John Fernandes wants to share his favorite music with all who will listen. The multi-instrumentalist has played with local staples The Olivia Tremor Control and Circulatory System, runs a record label and works at Wuxtry Records, and this week, he will host the seventh installment of the Cloud Recordings Festival. Each year, the festival hosts a hand-picked selection of Fernandes’ favorite artists, who rank among the region’s most boundary-pushing musical acts. 

For three nights, Go Bar will be the setting for Ariel Ackerly’s ambient keyboard and dulcimer sounds, The New Sound of Numbers’ post-punk—the band came out of semi-retirement for this year’s festival—looped organ and vocals from Goddess Complex, wild karaoke and much more. This year, Cloud Fest received a grant from the Athens Area Arts Council, which will be split among each of the 19 performers.

Fernandes is among the musicians performing. Describing his birdsong-inspired clarinet set, he says, “I see some parallels between the looped reed work of Terry Riley and Ariel Kalma, and also Brian Eno’s Discreet Music, where there are non-synchronous loops going on. I also step outside and practice with bird sounds pretty often, so that also informs my work. I’m not drawn to a single birdsong—more the polyphony of the call and response of a web of bird sounds.”

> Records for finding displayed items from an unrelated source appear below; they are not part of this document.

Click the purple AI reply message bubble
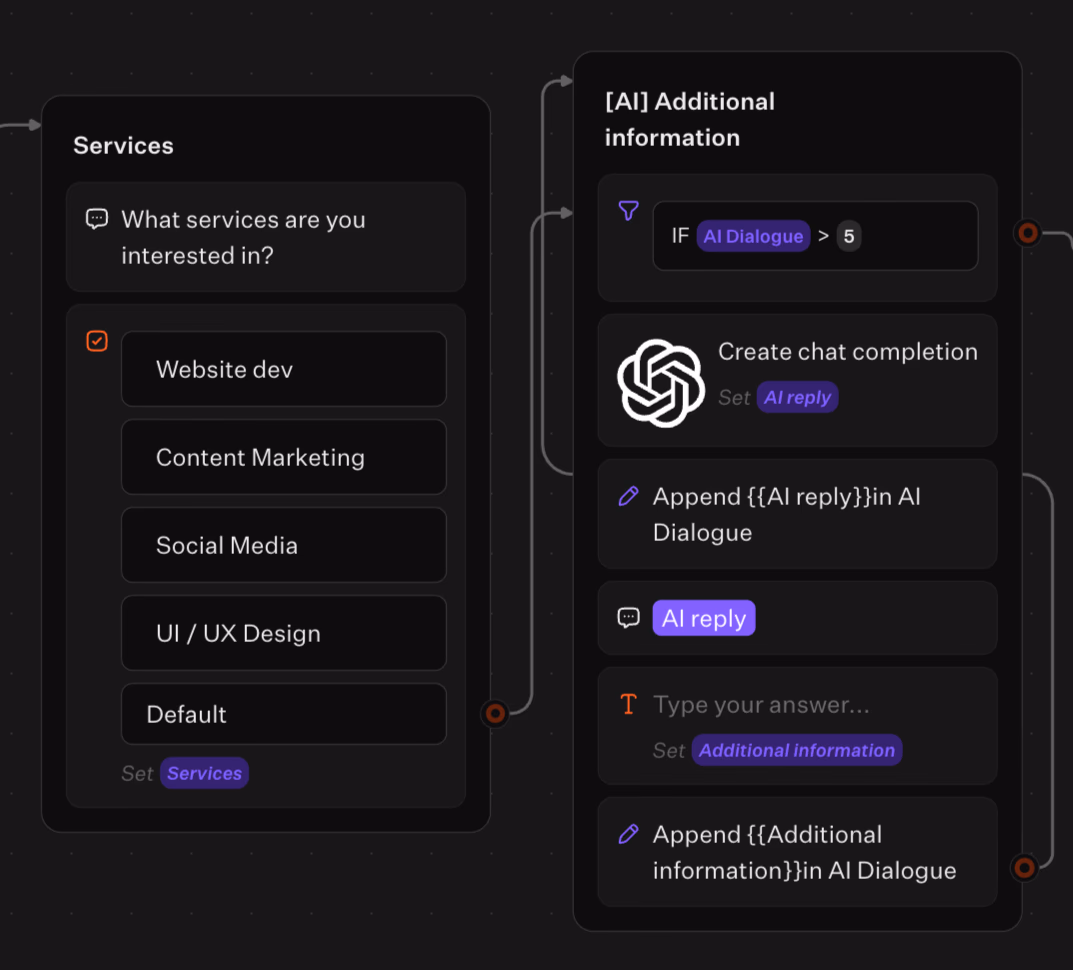 [703, 618]
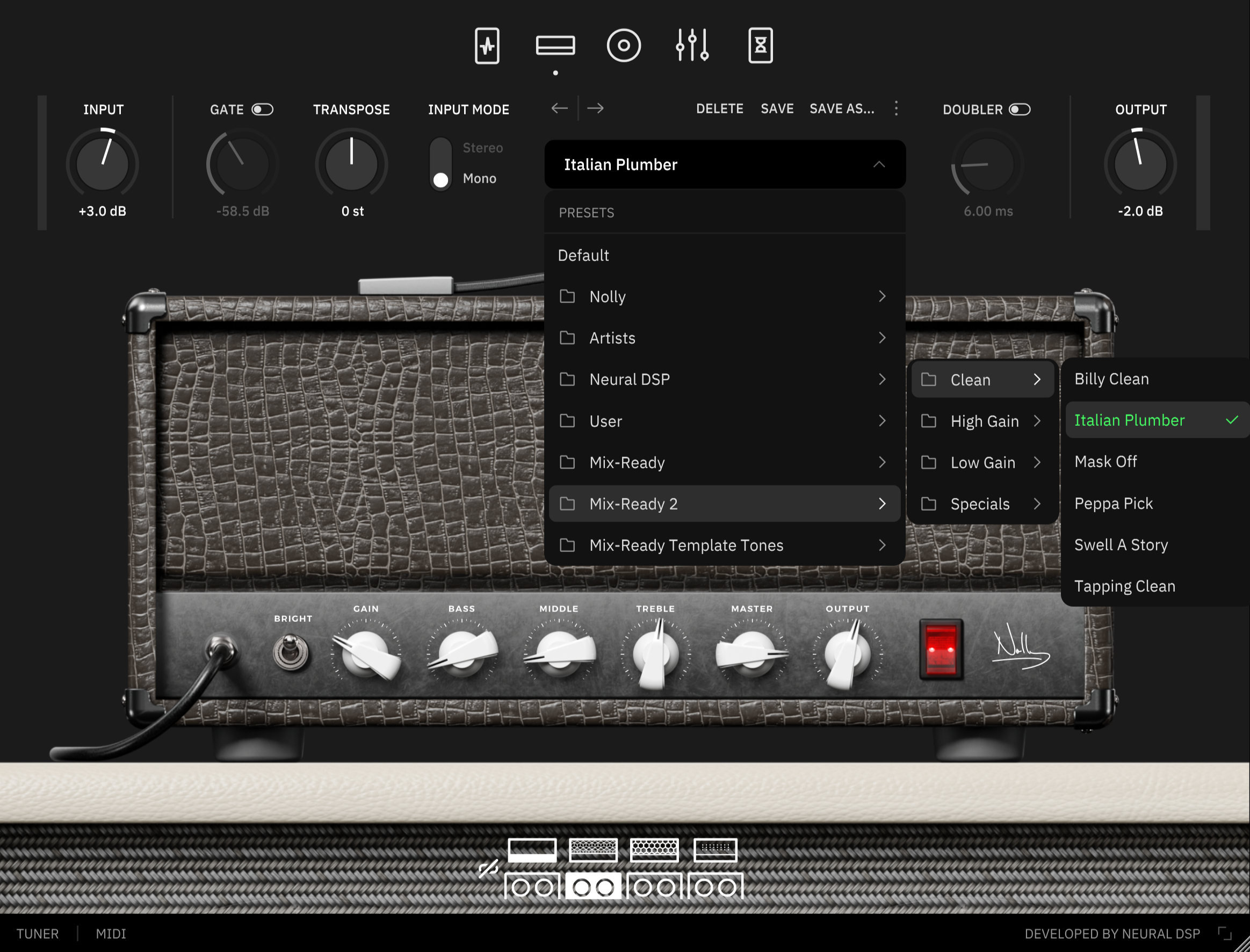Viewport: 1250px width, 952px height.
Task: Click the SAVE AS button
Action: [842, 109]
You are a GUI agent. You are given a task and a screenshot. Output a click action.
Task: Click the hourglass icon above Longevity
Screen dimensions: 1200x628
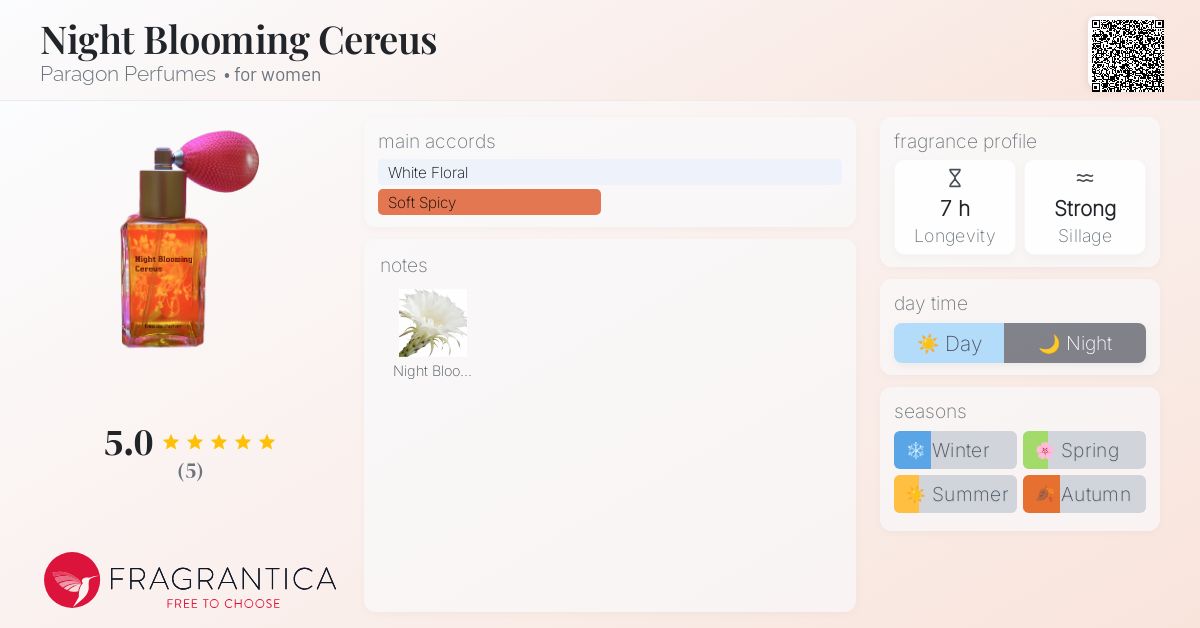click(955, 178)
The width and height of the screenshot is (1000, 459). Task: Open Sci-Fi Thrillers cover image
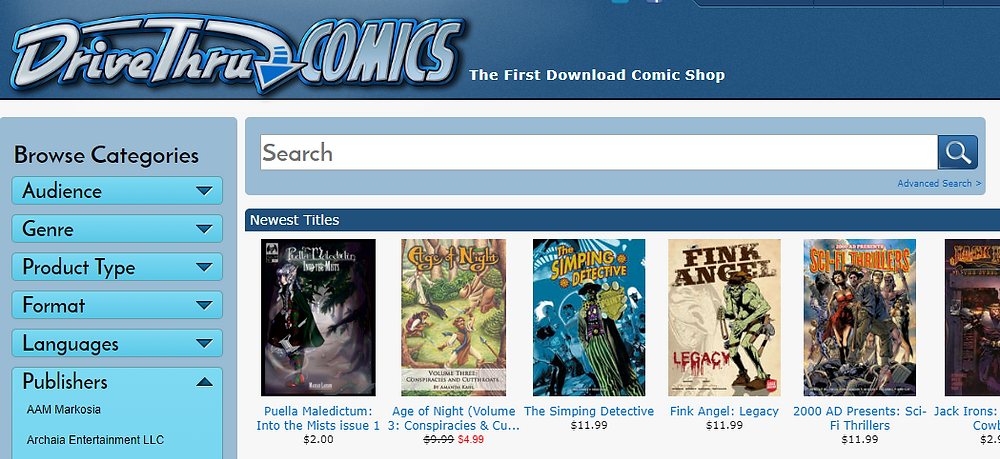[x=860, y=317]
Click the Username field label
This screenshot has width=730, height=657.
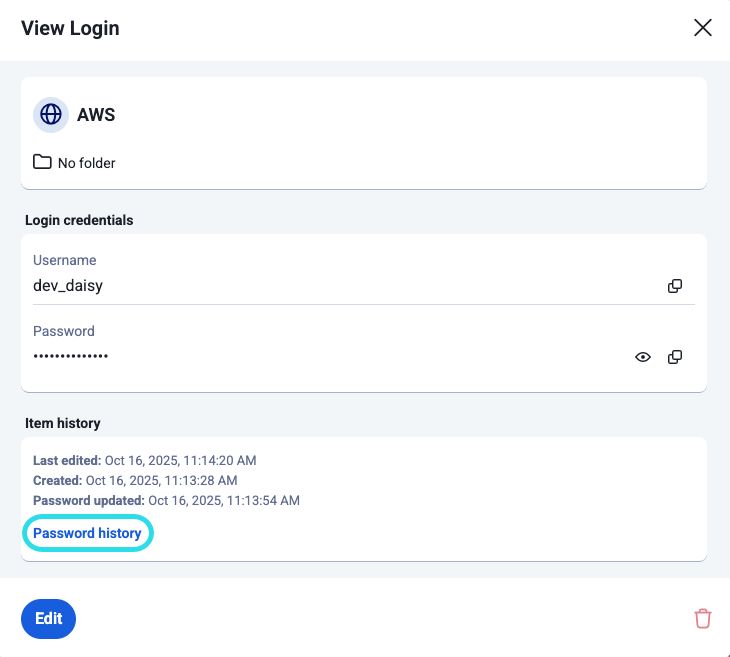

Unfortunately, this looks to be the last year Cloud Fest will take place at Go Bar, as the venue will be closing its doors at the end of the year and transforming into a lower-key tavern. “We are sad that the Go Bar won’t be around much longer,” says Fernandes. “It has become a hub for ambient, experimental and adventurous music and performance art. [It is also] the only club in town that doesn’t charge the bands production costs.”

But don’t expect Cloud Fest to be a somber affair. Here are some can’t-miss artists to check out this week:

Halfway Places
Saturday, Nov. 23

The stage name for local visual artist Sam Frigard, Halfway Places overlays lush electronic synthesizers to create vast experiments in minimalism. “Halfway Places released a beautiful album of warm electronics last year, and he doesn’t play very often, so I’m very excited to see him,” says Fernandes.

Sister Sai
Saturday, Nov. 23

Among the most critically acclaimed Cloud Fest performers is Sister Sai, whose last two albums stood among the best Atlanta records of 2016 and 2017. Trained from a young age in classical and jazz cello, Sister Sai now produces improvisational layerings of looped strings and vocals. “Sister Sai’s album of modulated cello, Extempore, is just stunning,” says Fernandes, “and seeing and hearing her perform is really entrancing.”

Jacob Sunderlin
Saturday, Nov. 23

By combining digital effects with fingerstyle guitar and the occasional violin bow, Sunderlin creates an enchanting soundscape of tense and amelodic drone music sure to hypnotize any audience lucky enough to fall under its spell. “I’m releasing a new cassette by [Sunderlin] on Cloud Recordings, and that should be ready in time for the festival,” says Fernandes, adding that it’s “a little darker than his previous efforts. It is a collaboration with Don Buchla’s (the inventor of the synthesizer) son, Ezra Buchla, and Todd Rush.”

Immaterial Possession
Friday, Nov. 22

Immaterial Possession will take concertgoers on a reverb-laden, melodramatic, groovy trip. One of the only guitar-and-drum bands playing, their music is an ambitious exploration of the boundaries of sonics and song structure. ”We’re excited and sad, as it is likely our last time playing Go Bar, which has been our creative incubator and spiritual home in the Athens music world,” says the band’s Cooper Holmes. “The last time we played Go Bar, a demon joined for a song along with a real 1960s hippie, so who knows who or what will happen this time.”

Naan Violence
Friday, Nov. 22

Atlanta’s Arjun Kulharya, a self-described “chromatic traveler,” leads this Indian-inspired underground supergroup. Naan Violence looks to expand listeners’ minds with a cosmic palette of transcendental sitar playing backed by a mesmerizing accompaniment of synthesizers, acoustic guitars, flute and tabla drumming. Says Fernandes, “Naan Violence has played the festival almost every year, and it’s always very magical.”